The above study demonstrates that small changes in composition between biological membranes may have dramatic effects upon the behaviour of an amphiphile with its constituent lipids. If this behaviour plays a significant role in determining the systemic transport of such species, as postulated by Baciu et al. [9], such differences could determine a compound's success and failure in clinical trials. The identification of a consistent, reproducible and linear relationship between the composition and rate of digestion of a membrane also provides, for the first time, a testable explanation for the structural effects some drug molecules have been observed to exert upon their surrounding tissue upon prolonged administration. A number of CAD species cause lipid storage disorders such as phospholipidosis within cells [26]: it may be that this and related conditions are as much a function of the drugs’ direct interactions with the membranes’ lipid matrix as it is with any family of proteins.

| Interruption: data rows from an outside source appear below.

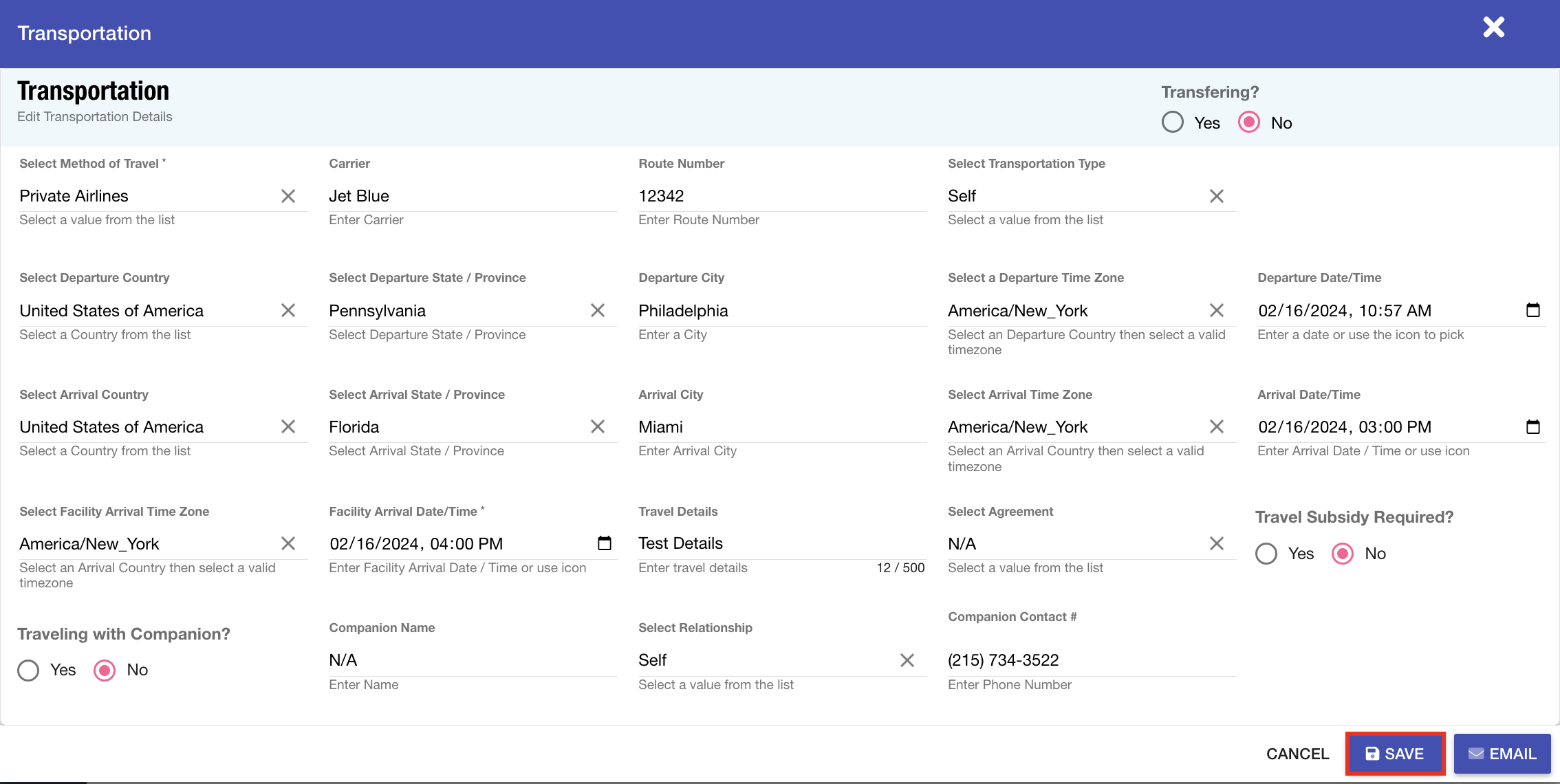Clear Pennsylvania departure state selection
The width and height of the screenshot is (1560, 784).
[x=598, y=311]
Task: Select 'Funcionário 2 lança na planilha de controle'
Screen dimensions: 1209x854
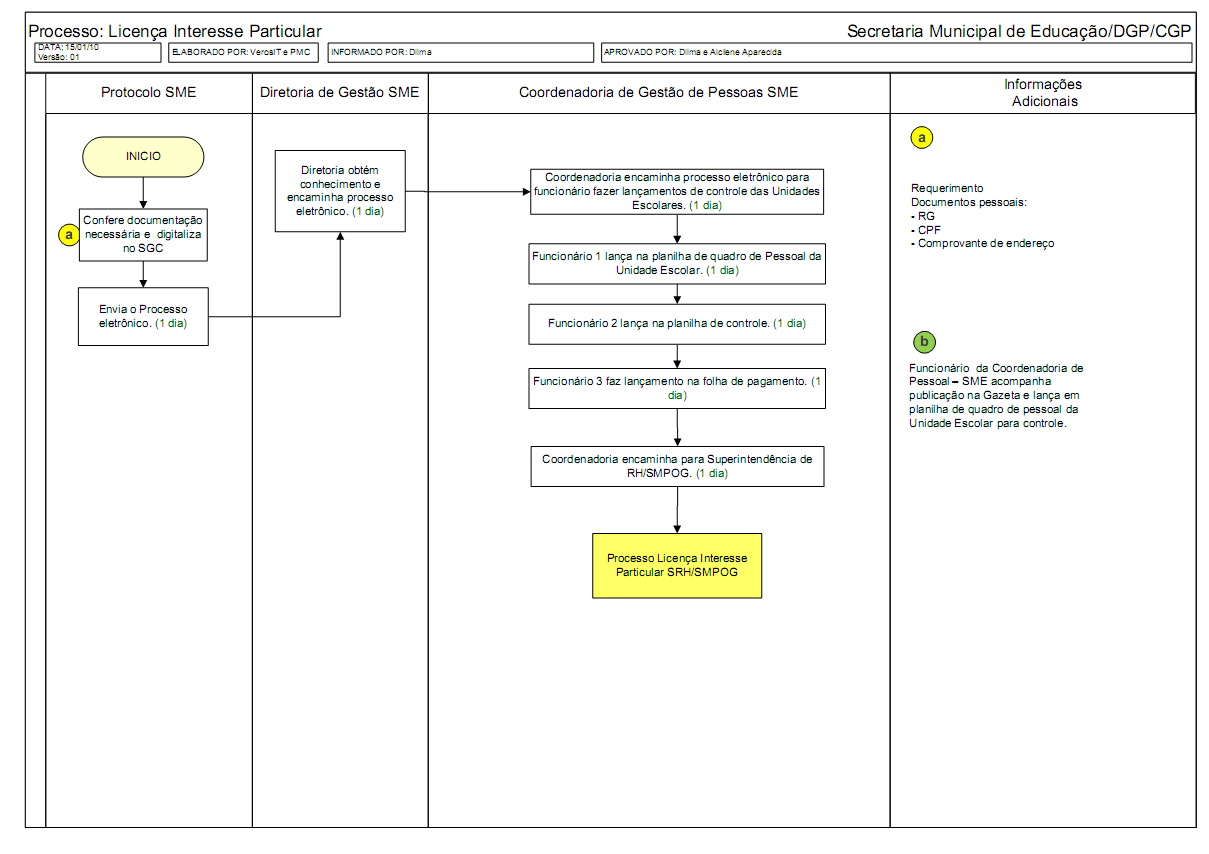Action: point(677,324)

These interactions might be directly probed in vitro using cell cultures incubated in media of differing lipid content; any differences in membrane morphology between cultures can then be attributed to the differences between those membrane compositions rather than any other factor, although it may not be possible to generate quantitative information in the manner of this study from such experiments.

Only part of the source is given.